Australia is continuing to push for the safe repatriation of hundreds of thousands of displaced Rohingya people to Myanmar.
Foreign Minister Julie Bishop said more than 700,000 Rohingya people who have poured across the border to Bangladesh to escape Myanmar's troubled Rakhine should be allowed to return with safety and dignity.
"Of course they should be repatriated but at a time when it is safe for them to return," Ms Bishop told ABC radio on Monday.
"We would need confirmation - a guarantee from Myanmar - that it would be safe for the Rohingyas to return."
Labor's foreign affairs spokeswoman Penny Wong agreed it would be unwise for any Rohingya refugees to return to Myanmar until it is safe for them.
Members of the UN Security Council have heard evidence from Rohingya refugees in Bangladesh about a campaign of violence, rape and arson they endured at the hands of Myanmar's military.
Ms Bishop met with the prime minister of Bangladesh at the weekend to discuss the Rohingya crisis, who expressed concern it was not yet safe for them to return and asked for more humanitarian support.
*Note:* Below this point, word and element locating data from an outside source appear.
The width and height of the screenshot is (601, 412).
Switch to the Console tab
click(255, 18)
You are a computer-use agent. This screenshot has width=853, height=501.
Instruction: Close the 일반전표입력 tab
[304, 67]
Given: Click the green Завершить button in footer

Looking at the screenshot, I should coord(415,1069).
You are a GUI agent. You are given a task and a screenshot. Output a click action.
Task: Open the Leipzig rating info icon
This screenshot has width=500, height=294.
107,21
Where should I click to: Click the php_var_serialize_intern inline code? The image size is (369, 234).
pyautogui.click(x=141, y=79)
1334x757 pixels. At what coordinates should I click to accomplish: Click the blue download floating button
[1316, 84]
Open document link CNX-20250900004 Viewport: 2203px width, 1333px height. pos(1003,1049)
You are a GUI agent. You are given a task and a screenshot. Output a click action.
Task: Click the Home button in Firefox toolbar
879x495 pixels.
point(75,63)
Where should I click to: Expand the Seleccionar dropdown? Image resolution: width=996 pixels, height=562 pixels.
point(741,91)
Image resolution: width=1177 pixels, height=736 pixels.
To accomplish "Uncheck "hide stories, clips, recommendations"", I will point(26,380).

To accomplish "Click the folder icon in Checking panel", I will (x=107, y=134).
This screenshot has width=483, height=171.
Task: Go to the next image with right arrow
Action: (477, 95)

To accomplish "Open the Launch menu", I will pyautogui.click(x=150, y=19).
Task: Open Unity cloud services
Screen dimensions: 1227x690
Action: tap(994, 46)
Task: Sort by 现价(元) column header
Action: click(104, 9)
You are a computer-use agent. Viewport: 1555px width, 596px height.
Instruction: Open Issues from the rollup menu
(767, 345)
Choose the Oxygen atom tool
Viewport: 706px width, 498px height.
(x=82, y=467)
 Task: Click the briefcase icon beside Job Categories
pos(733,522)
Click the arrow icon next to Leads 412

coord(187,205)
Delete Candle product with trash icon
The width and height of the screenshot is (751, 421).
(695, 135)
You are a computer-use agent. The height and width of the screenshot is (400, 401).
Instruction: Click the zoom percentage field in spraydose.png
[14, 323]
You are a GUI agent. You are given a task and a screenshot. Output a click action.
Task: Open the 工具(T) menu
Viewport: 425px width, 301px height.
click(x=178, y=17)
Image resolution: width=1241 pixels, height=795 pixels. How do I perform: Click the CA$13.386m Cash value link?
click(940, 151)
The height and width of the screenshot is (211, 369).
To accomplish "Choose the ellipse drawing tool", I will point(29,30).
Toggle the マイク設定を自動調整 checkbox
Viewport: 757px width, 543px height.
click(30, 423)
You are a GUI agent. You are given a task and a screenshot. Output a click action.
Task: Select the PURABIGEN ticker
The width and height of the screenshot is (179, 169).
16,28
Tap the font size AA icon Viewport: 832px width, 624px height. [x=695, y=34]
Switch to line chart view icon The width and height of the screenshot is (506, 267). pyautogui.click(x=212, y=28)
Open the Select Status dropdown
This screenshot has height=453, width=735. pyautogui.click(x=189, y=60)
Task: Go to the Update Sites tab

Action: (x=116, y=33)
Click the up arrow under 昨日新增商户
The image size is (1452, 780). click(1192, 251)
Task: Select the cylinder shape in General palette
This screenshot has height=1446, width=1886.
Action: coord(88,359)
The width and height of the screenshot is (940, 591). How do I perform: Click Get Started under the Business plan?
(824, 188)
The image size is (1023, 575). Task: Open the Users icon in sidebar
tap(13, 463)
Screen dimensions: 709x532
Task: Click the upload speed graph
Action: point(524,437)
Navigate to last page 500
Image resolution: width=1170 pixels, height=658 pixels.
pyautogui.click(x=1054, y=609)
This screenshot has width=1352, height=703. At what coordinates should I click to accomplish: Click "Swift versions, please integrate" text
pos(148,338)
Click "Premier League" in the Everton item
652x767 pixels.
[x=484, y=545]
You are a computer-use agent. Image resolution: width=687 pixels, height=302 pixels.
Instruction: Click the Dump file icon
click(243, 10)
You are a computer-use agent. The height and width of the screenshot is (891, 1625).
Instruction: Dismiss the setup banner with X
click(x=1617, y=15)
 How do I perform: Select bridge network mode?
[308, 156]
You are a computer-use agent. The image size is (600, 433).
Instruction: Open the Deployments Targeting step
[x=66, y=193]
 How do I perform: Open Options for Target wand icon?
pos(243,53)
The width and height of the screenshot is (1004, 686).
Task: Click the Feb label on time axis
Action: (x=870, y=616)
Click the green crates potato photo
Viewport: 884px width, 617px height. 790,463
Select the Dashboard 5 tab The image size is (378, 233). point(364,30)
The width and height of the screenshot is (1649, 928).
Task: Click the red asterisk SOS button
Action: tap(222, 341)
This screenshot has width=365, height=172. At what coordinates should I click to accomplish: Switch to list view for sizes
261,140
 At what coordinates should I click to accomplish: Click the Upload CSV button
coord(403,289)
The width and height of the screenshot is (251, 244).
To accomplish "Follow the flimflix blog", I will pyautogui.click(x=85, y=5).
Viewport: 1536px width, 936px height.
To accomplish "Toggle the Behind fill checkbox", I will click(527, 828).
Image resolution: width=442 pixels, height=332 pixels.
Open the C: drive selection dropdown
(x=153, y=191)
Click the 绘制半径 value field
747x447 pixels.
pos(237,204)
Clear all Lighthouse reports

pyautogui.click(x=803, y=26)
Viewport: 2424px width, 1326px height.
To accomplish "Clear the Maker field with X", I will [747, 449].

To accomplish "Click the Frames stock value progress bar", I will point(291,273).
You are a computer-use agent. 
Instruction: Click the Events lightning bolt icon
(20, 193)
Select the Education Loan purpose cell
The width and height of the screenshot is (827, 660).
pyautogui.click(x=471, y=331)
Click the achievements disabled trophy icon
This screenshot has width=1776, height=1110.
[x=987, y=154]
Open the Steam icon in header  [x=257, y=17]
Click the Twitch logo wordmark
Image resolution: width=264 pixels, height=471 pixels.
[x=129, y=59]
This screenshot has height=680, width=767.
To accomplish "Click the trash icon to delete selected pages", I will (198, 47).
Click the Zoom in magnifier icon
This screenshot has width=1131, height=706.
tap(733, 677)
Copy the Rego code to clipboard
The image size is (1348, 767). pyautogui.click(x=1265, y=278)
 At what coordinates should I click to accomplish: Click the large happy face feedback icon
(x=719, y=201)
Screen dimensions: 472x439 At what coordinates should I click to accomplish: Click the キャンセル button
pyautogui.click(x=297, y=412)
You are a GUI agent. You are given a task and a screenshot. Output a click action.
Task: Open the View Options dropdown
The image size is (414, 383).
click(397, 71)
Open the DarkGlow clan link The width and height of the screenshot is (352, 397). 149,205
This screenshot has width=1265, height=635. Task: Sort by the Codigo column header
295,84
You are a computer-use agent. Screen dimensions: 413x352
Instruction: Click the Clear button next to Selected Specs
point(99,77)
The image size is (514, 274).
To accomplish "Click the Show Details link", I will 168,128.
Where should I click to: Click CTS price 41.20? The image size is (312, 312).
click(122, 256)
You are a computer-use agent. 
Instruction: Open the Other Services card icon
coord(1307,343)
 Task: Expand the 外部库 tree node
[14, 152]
Australia has agreed to provide an extra $15 million to support the delivery of food, shelter and health services to Rohingya people living in the Cox's Bazar area in Bangladesh, in addition to $31.5 million already provided.
The minister said she was continuing to engage with Mynanmar leader Aung San Suu Kyi to allow an independent investigation to take place.
"And for her to show global leadership and allow the Rohingyas to return," Ms Bishop said.